Would mainly have been referring to "for profit" companies with directors on salary / expenses. Understand position on voluntary especially those with charitable or sporting exemptions as there isn't a C.T. issue anyway.

She was quite forceful in her belief that expenses would only be CT allowable if the director was on the payroll. However I've failed to find any specific exclusion and wonder if its something buried deep in an inspector manual somewhere but not specifically excluded in legislation. Perhaps more digging required !


----------



## ubiquitous (17 Jul 2007)

Graham_07 said:


> (I) wonder if its something buried deep in an inspector manual somewhere but not specifically excluded in legislation.



Me also. 

...or maybe in her imagination? You never know.... 

Best of luck with it anyhow.


----------



## Graham_07 (17 Jul 2007)

ubiquitous said:


> Me also.
> 
> ...or maybe in her imagination? You never know....
> 
> Best of luck with it anyhow.


 

Revenue auditors with imagination.now theres a novel thought


----------



## contemporary (17 Jul 2007)

what about setting up a new company taking the business with you and leaving the current company and letting the company become dormant?


----------



## Carols (19 Jul 2007)

Thanks for all the advice guys.  I didnt know I could set up a new company without his consent.  I know its me that is growing the business but would he not be able to take a case agaisnt me if I did this, i.e. pull business away from the current company into a new company.  Also if leases are offered to be renewed and his name is on current lease with me - does he not have to be offered the next set of 4 years and 9 months as well or is that totally up to me at that point?  Sorry about all these questions, you must all think I have no business sense, but I am more hands on day to day, than used to dealing wth all the legal stuff.


----------



## ClubMan (19 Jul 2007)

Carols said:


> Sorry about all these questions, you must all think I have no business sense, but I am more hands on day to day, than used to dealing wth all the legal stuff.


So leave the legal stuff to the experts. Get a solicitor.


----------



## command (19 Jul 2007)

as a director of the company you have an obligation to the company to act int he best interests of the company. These is a degree of case law governing the extent that you can set up and go into competition with a company to which you have such a duty of care. 

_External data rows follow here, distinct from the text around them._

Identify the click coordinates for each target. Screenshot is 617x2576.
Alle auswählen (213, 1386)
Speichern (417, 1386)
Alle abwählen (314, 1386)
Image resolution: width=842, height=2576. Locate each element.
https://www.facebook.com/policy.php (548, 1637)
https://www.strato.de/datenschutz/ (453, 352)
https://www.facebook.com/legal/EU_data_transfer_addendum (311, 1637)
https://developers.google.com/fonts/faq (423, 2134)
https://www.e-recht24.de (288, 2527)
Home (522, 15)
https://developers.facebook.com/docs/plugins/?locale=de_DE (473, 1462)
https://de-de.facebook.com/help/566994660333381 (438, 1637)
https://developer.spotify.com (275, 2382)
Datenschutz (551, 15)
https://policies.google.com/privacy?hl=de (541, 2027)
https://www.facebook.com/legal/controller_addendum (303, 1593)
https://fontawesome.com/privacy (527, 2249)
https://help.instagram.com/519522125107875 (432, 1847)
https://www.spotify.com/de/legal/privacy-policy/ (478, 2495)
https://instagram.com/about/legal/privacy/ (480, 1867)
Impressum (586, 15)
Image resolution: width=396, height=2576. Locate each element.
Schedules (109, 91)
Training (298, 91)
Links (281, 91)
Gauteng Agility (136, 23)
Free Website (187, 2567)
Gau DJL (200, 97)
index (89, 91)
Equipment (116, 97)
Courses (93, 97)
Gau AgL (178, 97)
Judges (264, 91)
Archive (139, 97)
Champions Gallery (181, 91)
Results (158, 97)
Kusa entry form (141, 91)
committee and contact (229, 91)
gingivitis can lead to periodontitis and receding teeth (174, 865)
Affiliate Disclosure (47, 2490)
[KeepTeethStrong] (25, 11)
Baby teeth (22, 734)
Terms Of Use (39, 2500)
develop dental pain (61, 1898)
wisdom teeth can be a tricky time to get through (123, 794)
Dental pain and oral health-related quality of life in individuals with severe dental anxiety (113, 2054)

You could be prosecuted for breach of company law. Either a solcitor or good accountant should be able to let you know the extent to which you can compete with the existing company.


----------



## Maine (20 Jul 2007)

Get legal advice

however very important to remember he has serious obligations as director

1. To file accounts
2. to repay loans

being a director of a company like above may mean

1. He is banned from being a director in the future
2. His credit rating is damaged - loans not repaid

Sounds like business assets are low. Seriously consider setting up new company and /or opening legal correspondance with him regarding his directors obligations. In reality the existing company will likely not come after you as there is no one there with an interest in doing so. Typically only the revenue would do it if they were owed alot of back taxes.

if you pull the plug on it right now he is facing joint responsibility and the banks will come looking to him for the loans too ......in full if you do not pay them. A few legal letters including explaining the banks want to meet him about the losses and repaying the loans and he may be jumping at the bit to get out of it.

Also look on the bright side - you saw his true nature before you created real value in the company for him to take 50% of it. 
keep the equity next time !


----------